(Saved data entries)
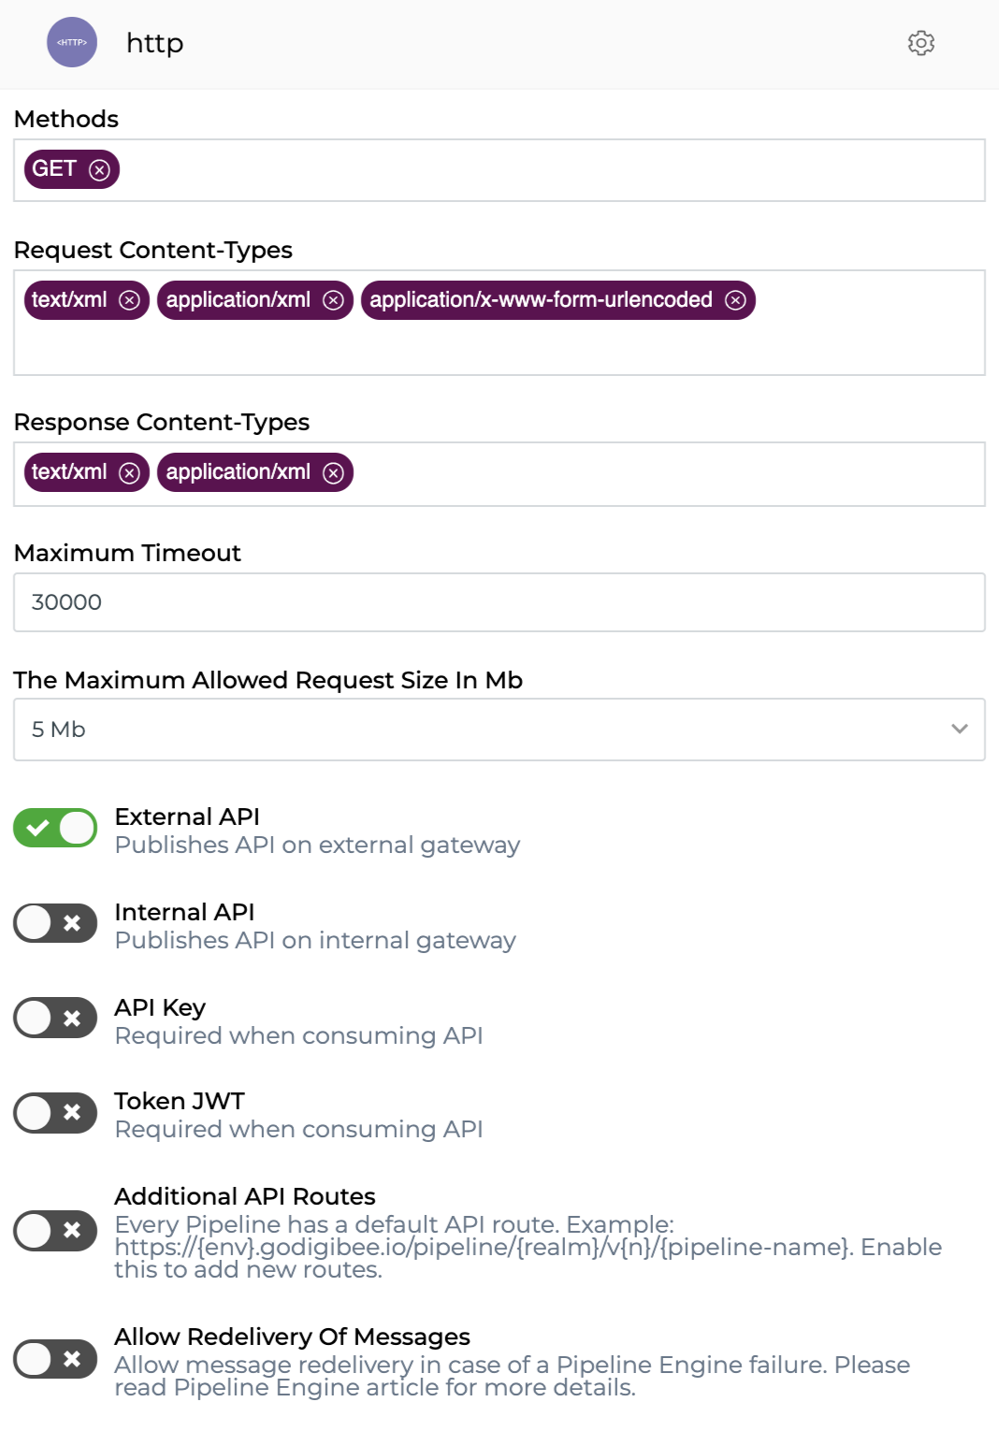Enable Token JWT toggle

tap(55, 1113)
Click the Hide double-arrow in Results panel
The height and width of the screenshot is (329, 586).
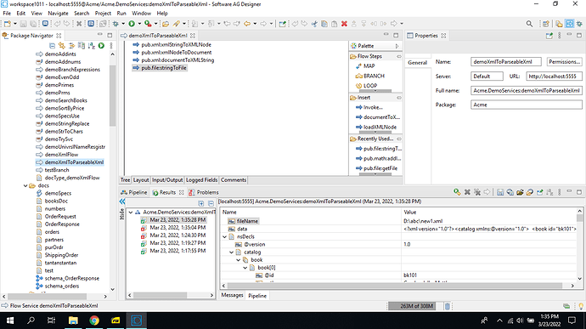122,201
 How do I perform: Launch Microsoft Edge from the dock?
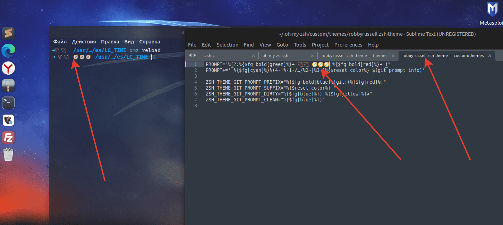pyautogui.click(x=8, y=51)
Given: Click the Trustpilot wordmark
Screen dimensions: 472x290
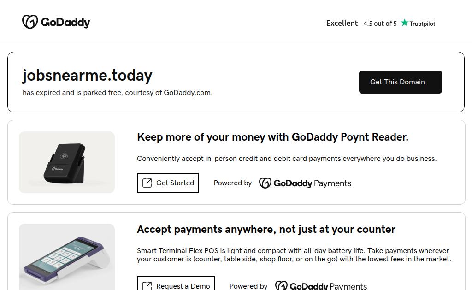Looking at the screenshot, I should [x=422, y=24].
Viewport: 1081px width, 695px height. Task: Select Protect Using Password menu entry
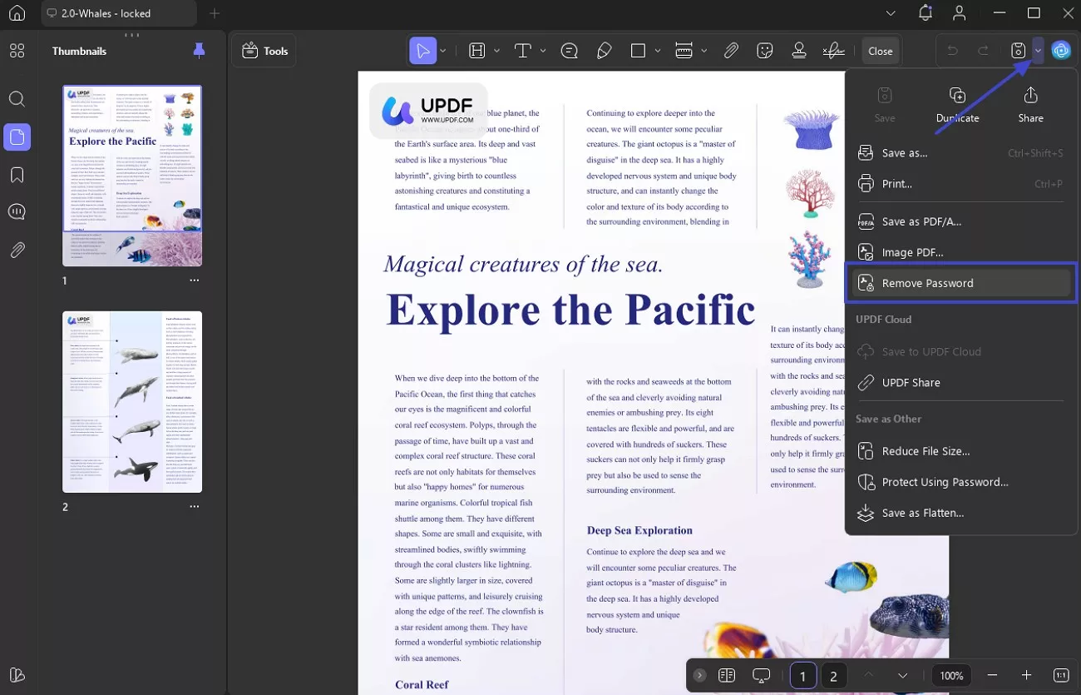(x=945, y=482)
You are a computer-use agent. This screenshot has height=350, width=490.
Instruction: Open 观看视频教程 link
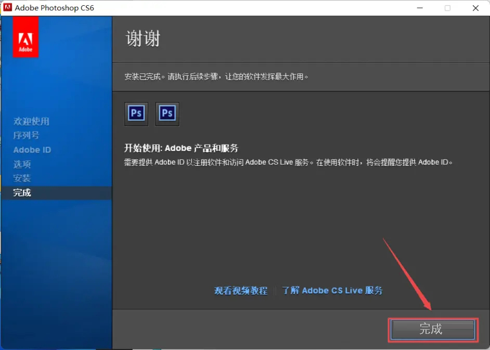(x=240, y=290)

_Brief_. Find the line containing "Viewport: 1081px width, 695px" in the records above and restate it, and each line after it through the end, word for word, dropping the pictures.

_Output of the task_.
Viewport: 1081px width, 695px height. Task: Select Protect Using Password menu entry
(x=945, y=482)
You are a computer-use agent. This screenshot has height=350, width=490.
Instruction: Open 观看视频教程 link
(x=240, y=290)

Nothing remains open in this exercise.